Highest FTSE 100 dividend yield
There’s a similar story for the stock with the next biggest dividend yield. FTSE 100 metal miner and steel producer Evraz offers a yield of 12.2% and has seen a share price drop in the past few months. Besides a correction in metal prices, the company is also facing higher taxes in its home country of Russia. I reckon these are among the reasons why analysts expect its earnings to decline next year. A drop in earnings can also have a bearing on its dividends.
Even then, its forward dividend yield is expected to be 8.5%, which looks pretty good to me. These projections can be subject to change based on evolving circumstances, but are still a good place to start. Keeping this in mind, I have bought the stock for my income investments.
Promising dividends but delisting due
Another FTSE 100 miner, BHP offers the next highest dividend yield of 11.3%. The Anglo-Australian commodity producer is in fine shape. Both its revenues and net income increased by 42% for the financial year ending 30 June, compared to the year before. But like all other miners, its share price has fallen in the past couple of months, making it quite cheap, though over the past year it is still up over 20%.
There is little not to like about it from the performance perspective, but I have held back from buying the stock because it is planning to get delisted from the London Stock Exchange soon. And the focus of this article is UK stocks, which it technically will not be soon.
A financial services UK stock with high dividends
The FTSE 250 trading platform CMC Markets also offers an 11.3% dividend yield. With a low price-to-earnings (P/E) ratio of 4.4 times, it is one of the cheapest stocks I know of that is otherwise performing well. Its share price saw a steep fall in early September after it reduced its earnings guidance for the financial year ending 31 March 2022.
Even then, I think the crash in its share price has been disproportionate compared to the expected cooling off in earnings. As a result, the attractiveness of the stock has only risen for me and I have bought some of CMC’s shares as well.
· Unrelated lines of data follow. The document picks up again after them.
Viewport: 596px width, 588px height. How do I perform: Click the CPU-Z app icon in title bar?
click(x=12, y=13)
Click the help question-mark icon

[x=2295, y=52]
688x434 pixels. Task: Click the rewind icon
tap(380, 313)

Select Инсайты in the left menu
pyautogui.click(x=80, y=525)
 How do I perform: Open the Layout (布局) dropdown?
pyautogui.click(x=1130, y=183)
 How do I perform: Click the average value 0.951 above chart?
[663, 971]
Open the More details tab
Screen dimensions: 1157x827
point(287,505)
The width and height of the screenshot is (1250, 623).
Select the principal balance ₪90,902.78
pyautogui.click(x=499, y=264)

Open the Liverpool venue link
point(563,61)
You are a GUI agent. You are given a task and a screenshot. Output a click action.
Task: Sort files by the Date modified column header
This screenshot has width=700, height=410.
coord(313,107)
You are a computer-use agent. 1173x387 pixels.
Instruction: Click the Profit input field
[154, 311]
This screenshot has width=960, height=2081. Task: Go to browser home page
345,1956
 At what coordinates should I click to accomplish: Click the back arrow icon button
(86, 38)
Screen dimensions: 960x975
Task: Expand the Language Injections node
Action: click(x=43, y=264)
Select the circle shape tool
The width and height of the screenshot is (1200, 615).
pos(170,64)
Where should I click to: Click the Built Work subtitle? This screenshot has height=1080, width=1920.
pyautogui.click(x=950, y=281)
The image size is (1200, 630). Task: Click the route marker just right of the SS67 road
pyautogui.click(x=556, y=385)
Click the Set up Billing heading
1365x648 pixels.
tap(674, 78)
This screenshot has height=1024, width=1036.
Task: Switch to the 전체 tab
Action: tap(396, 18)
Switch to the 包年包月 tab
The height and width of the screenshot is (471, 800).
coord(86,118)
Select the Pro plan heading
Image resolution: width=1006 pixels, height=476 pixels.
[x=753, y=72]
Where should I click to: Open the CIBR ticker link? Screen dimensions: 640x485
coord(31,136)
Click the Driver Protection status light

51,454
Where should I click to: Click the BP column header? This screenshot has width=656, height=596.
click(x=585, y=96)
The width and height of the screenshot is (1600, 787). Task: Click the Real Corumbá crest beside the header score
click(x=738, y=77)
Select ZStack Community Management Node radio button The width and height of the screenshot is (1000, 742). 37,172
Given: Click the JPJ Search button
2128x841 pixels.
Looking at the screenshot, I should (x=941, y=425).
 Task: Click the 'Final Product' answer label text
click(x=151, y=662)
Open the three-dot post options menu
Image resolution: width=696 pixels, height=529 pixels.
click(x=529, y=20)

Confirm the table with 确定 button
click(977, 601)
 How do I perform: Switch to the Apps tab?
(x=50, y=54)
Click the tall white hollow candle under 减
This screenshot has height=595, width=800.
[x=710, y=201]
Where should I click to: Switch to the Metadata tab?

Financially healthy but company level challenges persist
Another FTSE 100 miner, Rio Tinto, is the fifth stock to offer 10%+ dividend yields. At 10.7%, there is little doubt that this yield has been pushed up by the recent drop in the Anglo-Australian company’s share price. Like the other miners discussed above, this is at least partly because of greater caution about commodities’ demand.
But it has also been facing its own issues. Recently, it came under the authorities’ scanner for allegedly withholding information about cost overruns for one of its projects. Earlier it had found itself in hot water for destruction of historic aboriginal caves in Australia, which resulted in changes to its top management. Much of its share price progress over the past year has been lost as a result in the last few months. It now has a P/E of 5.5 times only, making it a dirt-cheap stock.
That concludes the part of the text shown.